## Task description
Copy out the items word for word, starting at the line that contains "Click the light blue 1/10 loss swatch" and ending at the line that contains "Open the #blacktober hashtag link".

## Stored records

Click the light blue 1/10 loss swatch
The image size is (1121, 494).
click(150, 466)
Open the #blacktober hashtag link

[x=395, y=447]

...

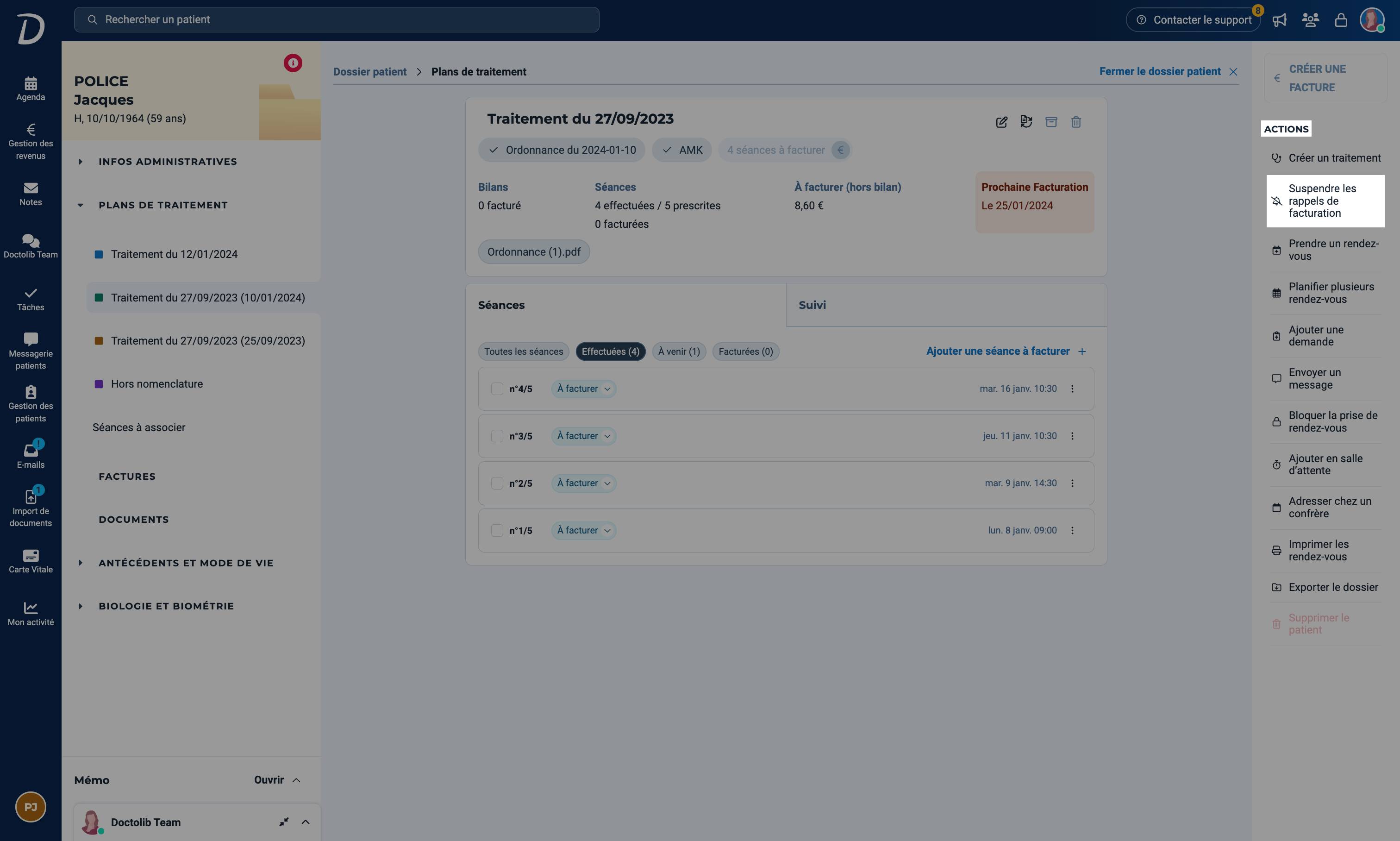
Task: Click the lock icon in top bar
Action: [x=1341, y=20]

## Worked solution
Click the light blue 1/10 loss swatch
The image size is (1121, 494).
click(150, 466)
Open the #blacktober hashtag link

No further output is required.